To verify the main driving forces for the formation of ATPSs, a series of ILs with similar structures was designed and synthesized by acid–base neutralization reaction (Figure 1 and Figures S1–S4 from Supplementary Materials). It is worthy to point out that [P4444][PTA] and [P4444][PAA] with benzene rings cannot form homogeneous phases with water due to their strong hydrophobicity. However, [P4444][MIA] and [P4444][NMA] have more hydrophilic anions and are in a homogeneous state without any phase separation. This clearly demonstrates that the hydrophobicity of the ILs determines the formation of ATPSs firstly.
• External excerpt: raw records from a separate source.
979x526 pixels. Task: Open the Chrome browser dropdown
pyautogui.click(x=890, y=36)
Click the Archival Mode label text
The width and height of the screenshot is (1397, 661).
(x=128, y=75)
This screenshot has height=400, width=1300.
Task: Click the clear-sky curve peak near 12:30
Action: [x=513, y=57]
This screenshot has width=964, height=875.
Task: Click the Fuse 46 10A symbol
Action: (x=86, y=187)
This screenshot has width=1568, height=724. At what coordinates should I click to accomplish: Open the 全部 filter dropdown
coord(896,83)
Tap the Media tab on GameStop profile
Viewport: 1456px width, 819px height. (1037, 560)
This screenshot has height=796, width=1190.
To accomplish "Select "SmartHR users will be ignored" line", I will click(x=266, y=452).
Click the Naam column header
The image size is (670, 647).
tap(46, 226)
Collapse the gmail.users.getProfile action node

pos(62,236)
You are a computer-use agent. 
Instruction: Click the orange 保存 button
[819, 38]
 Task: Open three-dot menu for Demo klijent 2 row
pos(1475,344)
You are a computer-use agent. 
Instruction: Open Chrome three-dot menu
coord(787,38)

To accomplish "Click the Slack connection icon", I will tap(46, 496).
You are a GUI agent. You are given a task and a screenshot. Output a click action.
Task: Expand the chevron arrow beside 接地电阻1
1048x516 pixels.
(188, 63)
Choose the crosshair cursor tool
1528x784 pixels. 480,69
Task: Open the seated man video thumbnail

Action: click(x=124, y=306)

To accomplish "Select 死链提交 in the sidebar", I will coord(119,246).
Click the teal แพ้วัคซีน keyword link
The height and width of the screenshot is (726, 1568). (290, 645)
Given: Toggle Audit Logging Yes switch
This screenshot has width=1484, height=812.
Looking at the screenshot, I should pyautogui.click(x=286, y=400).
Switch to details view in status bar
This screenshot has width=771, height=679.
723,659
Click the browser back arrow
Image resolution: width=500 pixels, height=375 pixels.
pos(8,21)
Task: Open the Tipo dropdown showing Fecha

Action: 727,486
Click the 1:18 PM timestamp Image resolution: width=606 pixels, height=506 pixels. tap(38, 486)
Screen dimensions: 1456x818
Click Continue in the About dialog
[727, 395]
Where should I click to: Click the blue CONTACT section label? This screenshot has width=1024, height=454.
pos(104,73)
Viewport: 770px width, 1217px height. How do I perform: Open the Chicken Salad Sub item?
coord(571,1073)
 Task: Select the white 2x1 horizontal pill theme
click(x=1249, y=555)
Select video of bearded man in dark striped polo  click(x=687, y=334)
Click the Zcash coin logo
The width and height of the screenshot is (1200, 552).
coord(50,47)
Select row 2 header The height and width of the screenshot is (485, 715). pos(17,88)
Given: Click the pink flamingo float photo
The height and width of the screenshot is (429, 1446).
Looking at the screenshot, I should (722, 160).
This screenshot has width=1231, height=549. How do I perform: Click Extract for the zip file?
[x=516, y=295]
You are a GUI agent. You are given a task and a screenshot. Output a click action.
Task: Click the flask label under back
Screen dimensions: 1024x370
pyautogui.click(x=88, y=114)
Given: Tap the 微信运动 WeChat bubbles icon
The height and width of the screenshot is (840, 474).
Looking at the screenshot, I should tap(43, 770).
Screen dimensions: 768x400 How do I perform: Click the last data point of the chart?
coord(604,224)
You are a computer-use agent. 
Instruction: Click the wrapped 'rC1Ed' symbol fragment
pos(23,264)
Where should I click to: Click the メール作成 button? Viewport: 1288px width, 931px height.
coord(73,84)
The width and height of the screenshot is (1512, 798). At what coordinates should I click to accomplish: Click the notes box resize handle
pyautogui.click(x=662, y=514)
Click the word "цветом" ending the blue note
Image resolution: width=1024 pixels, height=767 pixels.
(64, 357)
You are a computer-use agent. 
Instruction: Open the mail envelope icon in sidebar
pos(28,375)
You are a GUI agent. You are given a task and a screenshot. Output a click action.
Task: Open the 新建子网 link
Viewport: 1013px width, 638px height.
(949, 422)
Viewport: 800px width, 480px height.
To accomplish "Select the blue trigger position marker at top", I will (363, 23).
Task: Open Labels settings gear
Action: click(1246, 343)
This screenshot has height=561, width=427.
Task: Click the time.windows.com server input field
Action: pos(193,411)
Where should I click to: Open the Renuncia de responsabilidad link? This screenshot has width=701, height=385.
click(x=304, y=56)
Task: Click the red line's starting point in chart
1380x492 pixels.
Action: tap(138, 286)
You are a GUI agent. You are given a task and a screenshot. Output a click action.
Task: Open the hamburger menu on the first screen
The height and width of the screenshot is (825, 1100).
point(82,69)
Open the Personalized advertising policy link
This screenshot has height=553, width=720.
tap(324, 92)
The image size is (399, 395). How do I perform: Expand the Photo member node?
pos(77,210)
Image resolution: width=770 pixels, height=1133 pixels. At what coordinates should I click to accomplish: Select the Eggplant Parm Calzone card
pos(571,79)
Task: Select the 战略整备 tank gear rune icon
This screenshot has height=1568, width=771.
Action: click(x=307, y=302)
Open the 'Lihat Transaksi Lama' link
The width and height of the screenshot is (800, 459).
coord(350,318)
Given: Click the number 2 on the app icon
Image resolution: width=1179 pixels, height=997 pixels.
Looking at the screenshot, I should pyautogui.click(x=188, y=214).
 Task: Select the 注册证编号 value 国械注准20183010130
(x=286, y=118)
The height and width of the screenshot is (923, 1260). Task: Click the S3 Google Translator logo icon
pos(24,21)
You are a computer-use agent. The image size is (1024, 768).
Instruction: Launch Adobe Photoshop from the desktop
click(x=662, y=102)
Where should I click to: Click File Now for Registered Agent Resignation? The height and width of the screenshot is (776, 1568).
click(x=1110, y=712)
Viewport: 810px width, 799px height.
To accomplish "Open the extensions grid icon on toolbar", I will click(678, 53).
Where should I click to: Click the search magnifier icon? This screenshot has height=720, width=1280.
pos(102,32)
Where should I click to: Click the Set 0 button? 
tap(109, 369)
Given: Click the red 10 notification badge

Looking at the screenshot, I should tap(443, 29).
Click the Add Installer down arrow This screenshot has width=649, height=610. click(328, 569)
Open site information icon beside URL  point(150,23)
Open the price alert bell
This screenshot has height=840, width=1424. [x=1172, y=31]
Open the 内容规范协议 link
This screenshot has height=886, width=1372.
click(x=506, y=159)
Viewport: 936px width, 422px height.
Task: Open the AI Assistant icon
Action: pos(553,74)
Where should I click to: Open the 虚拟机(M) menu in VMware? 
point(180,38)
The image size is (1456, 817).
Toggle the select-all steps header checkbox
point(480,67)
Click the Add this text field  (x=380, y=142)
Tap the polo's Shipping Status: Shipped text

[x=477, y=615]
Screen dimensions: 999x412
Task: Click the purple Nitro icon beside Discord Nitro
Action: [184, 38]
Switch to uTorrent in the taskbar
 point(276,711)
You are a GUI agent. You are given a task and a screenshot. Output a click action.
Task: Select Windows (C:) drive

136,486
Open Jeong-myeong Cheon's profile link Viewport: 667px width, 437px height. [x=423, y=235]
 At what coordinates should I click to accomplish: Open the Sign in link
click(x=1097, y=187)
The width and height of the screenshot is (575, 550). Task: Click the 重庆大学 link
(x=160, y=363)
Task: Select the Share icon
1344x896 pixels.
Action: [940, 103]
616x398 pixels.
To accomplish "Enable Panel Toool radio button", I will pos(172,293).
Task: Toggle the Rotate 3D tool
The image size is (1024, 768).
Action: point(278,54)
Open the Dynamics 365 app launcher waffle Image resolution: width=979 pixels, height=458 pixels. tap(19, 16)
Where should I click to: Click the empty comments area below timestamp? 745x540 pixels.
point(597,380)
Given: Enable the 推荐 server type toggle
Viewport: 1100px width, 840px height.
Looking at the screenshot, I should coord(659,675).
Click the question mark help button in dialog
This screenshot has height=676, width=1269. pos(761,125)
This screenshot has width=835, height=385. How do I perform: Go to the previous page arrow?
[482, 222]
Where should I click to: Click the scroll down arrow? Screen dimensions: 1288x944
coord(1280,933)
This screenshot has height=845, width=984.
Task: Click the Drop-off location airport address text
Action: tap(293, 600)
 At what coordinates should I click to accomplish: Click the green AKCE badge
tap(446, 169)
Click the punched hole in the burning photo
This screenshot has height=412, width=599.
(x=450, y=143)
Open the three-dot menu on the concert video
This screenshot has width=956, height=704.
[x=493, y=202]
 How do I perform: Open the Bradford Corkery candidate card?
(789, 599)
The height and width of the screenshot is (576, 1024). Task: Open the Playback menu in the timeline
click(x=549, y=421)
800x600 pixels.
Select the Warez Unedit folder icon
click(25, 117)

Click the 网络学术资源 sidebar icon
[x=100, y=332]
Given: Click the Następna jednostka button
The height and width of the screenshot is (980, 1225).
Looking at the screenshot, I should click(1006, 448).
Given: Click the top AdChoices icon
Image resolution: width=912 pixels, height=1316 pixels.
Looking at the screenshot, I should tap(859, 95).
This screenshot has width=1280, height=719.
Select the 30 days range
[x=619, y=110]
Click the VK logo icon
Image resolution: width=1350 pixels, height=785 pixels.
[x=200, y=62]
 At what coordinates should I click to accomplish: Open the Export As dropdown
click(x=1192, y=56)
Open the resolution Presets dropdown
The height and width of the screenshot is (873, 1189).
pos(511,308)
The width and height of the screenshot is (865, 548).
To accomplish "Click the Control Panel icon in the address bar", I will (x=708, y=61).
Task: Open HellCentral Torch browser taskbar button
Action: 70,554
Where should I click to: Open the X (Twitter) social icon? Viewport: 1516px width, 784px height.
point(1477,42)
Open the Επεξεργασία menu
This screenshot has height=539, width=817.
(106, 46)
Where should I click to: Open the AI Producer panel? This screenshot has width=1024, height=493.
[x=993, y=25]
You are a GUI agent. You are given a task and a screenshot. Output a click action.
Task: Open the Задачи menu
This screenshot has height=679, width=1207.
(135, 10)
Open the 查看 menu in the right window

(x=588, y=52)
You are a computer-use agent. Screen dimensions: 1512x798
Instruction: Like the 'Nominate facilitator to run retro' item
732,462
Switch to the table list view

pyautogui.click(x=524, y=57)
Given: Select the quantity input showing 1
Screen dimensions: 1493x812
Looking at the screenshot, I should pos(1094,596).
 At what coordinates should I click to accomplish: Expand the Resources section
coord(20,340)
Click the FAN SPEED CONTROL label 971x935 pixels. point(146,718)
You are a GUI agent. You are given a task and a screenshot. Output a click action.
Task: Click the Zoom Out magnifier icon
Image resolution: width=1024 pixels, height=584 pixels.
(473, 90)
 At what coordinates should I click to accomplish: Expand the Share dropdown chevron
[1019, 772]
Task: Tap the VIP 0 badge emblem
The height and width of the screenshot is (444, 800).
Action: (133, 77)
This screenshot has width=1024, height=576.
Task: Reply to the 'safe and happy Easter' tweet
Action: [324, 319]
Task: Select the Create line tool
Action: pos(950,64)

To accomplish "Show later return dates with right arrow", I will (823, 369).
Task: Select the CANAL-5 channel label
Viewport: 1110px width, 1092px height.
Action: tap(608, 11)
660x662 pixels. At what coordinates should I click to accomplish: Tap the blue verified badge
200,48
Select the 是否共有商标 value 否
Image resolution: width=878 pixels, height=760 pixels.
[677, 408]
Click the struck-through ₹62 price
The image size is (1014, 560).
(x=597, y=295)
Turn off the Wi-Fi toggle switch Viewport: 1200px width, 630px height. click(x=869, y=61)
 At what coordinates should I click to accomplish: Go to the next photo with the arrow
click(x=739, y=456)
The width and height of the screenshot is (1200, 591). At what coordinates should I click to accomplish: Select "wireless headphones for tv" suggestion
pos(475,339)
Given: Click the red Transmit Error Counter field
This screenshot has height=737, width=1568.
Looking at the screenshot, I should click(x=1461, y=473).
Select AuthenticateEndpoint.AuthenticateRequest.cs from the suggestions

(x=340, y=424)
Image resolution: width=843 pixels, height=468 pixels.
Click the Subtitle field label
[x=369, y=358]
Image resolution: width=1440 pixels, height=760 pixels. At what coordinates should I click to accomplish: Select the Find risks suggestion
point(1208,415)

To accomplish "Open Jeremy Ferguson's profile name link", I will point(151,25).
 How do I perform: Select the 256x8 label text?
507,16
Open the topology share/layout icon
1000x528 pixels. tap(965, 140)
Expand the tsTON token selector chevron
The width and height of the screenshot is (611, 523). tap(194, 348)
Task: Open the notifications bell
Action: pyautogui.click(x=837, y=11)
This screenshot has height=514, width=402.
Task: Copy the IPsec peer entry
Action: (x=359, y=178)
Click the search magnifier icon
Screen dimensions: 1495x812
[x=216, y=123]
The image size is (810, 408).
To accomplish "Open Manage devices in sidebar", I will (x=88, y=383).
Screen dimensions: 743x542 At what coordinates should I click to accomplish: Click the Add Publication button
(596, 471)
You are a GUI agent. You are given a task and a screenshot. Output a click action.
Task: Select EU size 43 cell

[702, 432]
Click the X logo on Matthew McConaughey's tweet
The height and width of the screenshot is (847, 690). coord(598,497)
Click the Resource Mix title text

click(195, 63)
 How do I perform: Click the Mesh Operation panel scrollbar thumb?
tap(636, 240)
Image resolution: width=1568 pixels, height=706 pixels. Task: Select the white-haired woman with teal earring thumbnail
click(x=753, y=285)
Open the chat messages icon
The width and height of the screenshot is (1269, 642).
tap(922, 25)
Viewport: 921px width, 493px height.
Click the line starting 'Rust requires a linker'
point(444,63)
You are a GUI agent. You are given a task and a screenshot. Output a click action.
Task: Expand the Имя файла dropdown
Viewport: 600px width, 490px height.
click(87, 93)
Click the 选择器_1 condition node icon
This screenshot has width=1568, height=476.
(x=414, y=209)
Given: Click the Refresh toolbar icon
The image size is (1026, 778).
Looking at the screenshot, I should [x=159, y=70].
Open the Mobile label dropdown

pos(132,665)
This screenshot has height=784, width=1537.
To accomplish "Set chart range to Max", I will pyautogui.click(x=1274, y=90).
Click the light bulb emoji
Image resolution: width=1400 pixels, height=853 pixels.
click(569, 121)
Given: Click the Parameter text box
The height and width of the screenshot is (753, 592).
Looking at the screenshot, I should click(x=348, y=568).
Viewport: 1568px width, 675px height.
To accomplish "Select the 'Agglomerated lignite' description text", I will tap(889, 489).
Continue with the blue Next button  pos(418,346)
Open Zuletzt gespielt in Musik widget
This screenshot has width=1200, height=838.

In order to further explore the effect of cation–anion interactions on the phase behavior of ATPSs, the FTIR spectra of [P4444][fumarate] and [P4444][maleate] were carried out. It can be seen from Figure 3a,b that the peak at 1710 cm−1 attributed to the carboxylic acid group in IL anion appears for both [P4444][fumarate] and [P4444][maleate] samples [40]. It indicates that the tetrabutylphosphine cations can bind to acidic anions in equimolar proportions, and a carboxylic acid group is exposed accordingly. A range of distributional equilibria may exist in the solution, so it is important to explore the composition of the two phases. To further verify the components of the upper and lower phases of ATPS, the samples from the two phases were examined using 1H-NMR spectra at 25 °C (Figure 3c,d). From the magnitude of the different peaks in the spectra, it can be seen that the phase separation is associative, for both [P4444][fumarate] and [P4444][maleate], in which the upper phase is rich-water and the lower phase is rich-IL. Interestingly, the proportion of water in the lower phase of [P4444][fumarate] reaches 7.05% and is higher than that in the lower phase of [P4444][maleate]. This phenomenon is attributed to the trans configuration of the anion in [P4444][fumarate], which makes it easier for small molecules of water to bind.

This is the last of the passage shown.